Sin embargo, la pandemia por coronavirus y, en consecuencia, las medidas de confinamiento, además de producir una crisis sanitaria a nivel mundial, trajo consigo devastadores efectos económicos. En el caso de Irak, dicha crisis potenció un fenómeno que ya se venía dando en el país: la violencia doméstica.
De acuerdo al sitio de noticias catarí Al Jazeera, la policía afirma que la violencia doméstica ha aumentado un 20% en Irak desde el inicio de la pandemia, la cual trajo como consecuencia que muchos iraquíes queden por debajo del umbral de la pobreza.
En suma, el aumento de este fenómeno sacó a la luz el escaso apoyo legal y financiero del que disponen las víctimas en Irak, las cuales se ven atrapadas en hogares abusivos producto de las normas sociales conservadoras que consideran vergonzoso que las mujeres se vayan o busquen justicia, informa Al Jazeera.
La violencia contra las mujeres está normalizada en la sociedad y las leyes iraquíes. Aunque la Constitución de Iraq prohíbe toda forma de violencia y maltrato en la familia, escuela y en la sociedad, el Código Penal establece que el castigo de una mujer por su esposo supone el ejercicio de un derecho legal y, por tanto, no es delito. Muy pocas mujeres presentan una demanda penal y los agresores suelen quedar impunes.
Conforme a un estudio realizado por el Ministerio de Planificación en 2012, y citado por Al Jazeera, más de la mitad de las mujeres encuestadas creían que golpear a una esposa por desobedecer la orden de su marido no constituía violencia. Y, según las estadísticas de las Naciones Unidas, el 46% de las mujeres actualmente casadas en Irak estuvieron expuestas a al menos una forma de violencia emocional, física o sexual por parte de su pareja.
Al Jazeera señala que en 2014 se presentó en el Parlamento un proyecto de ley sobre violencia doméstica por primera vez, pero, como era de esperarse, los avances quedaron estancados por la oposición de los legisladores, ya que creen que la ley erosionaría el tejido social iraquí.
Frente a esta difícil situación, algunos grupos de derechos humanos llevan a cabo refugios clandestinos ya que esto lleva consigo graves riesgos legales y de seguridad.
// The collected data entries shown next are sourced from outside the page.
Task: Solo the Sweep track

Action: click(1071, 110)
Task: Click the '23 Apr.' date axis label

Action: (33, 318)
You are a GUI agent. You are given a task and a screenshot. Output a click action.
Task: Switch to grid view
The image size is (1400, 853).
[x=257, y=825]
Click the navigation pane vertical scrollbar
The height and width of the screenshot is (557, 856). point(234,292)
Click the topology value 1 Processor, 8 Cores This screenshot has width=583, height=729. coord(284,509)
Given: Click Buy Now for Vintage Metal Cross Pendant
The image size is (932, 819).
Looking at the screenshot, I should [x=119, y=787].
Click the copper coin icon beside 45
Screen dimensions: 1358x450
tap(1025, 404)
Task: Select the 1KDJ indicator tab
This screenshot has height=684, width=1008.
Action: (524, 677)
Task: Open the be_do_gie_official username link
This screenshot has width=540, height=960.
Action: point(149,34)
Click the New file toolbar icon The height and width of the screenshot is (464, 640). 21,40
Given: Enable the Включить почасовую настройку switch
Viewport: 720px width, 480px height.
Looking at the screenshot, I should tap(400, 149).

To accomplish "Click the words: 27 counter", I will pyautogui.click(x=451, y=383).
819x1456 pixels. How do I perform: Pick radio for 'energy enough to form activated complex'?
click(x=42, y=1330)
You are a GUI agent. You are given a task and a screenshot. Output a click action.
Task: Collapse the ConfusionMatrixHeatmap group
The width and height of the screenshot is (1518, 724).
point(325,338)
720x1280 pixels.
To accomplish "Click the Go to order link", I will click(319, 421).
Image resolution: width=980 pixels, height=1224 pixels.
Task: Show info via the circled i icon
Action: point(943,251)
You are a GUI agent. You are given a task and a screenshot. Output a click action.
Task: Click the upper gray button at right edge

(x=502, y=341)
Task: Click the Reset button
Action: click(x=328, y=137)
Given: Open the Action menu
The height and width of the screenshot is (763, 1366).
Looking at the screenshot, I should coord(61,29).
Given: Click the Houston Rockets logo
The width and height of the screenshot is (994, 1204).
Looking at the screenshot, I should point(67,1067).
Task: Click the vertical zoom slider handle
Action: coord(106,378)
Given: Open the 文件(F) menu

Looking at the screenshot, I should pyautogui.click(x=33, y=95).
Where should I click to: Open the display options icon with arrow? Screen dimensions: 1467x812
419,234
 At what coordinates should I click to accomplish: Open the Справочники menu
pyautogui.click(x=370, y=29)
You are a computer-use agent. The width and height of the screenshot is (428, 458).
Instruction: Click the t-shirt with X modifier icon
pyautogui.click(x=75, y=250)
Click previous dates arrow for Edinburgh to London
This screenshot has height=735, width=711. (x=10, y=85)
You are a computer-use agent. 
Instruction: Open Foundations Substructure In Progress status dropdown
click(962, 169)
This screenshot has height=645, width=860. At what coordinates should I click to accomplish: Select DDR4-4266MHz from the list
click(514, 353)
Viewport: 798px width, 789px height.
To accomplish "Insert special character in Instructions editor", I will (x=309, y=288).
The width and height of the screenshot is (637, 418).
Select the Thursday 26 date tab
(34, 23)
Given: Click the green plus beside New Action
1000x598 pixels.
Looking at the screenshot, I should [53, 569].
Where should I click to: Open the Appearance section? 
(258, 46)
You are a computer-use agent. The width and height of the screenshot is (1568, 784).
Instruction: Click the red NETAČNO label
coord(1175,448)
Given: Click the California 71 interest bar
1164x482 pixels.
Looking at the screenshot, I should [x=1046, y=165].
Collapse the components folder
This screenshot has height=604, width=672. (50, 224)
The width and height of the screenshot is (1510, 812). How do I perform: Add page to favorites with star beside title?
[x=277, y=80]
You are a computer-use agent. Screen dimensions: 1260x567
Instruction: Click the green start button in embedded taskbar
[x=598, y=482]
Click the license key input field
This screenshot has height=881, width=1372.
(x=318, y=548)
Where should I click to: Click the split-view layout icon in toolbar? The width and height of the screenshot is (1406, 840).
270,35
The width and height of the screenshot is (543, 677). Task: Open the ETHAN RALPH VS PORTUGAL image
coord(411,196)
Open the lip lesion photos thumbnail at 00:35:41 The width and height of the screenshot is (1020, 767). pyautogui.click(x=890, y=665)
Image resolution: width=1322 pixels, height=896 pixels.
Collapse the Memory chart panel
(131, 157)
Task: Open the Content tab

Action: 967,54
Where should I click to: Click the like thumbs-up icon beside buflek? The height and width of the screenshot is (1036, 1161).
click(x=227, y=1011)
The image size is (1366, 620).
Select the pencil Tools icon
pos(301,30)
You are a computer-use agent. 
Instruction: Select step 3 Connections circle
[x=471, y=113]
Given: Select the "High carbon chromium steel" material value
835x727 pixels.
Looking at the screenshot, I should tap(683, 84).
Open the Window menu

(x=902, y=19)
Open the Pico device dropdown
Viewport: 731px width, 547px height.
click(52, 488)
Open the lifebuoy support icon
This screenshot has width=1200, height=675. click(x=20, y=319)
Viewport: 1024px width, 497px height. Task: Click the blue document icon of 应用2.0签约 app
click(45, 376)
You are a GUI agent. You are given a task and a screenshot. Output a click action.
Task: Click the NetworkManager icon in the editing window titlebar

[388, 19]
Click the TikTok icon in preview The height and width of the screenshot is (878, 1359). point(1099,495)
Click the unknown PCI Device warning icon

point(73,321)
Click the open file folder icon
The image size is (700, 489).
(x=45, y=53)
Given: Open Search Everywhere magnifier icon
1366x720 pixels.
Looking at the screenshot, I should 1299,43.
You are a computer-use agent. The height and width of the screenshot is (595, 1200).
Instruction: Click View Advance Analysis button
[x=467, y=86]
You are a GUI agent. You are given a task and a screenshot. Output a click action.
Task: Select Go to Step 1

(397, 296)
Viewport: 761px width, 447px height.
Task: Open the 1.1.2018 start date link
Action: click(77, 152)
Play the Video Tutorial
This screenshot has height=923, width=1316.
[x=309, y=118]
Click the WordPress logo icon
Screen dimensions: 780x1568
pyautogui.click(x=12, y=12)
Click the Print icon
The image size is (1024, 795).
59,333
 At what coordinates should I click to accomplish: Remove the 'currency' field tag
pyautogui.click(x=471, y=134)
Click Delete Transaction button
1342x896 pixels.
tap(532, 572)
La Organización para la Libertad de las Mujeres en Irak es la encargada de gestionar varios refugios en Bagdad. De acuerdo a lo explicitado por Al Jazeera, el año pasado, el gobierno presentó una demanda contra la organización y exigió su disolución. El significar la división de las familias, la explotación a las mujeres y la ayuda a fugarse, eran algunos de los motivos que se presentaron.
Según la agencia de noticias EFE, el Fondo de Población, el Alto Comisionado de los Derechos Humanos, Unicef y ONU Mujeres expresan la urgencia de aprobar una Ley contra la Violencia Doméstica en Irak y piden que se invierta más en línes directas y servicios que apoyen el papel de las ONG, para mantener los refugios para mujeres y niños que huyen del abuso y castigar a los delincuentes.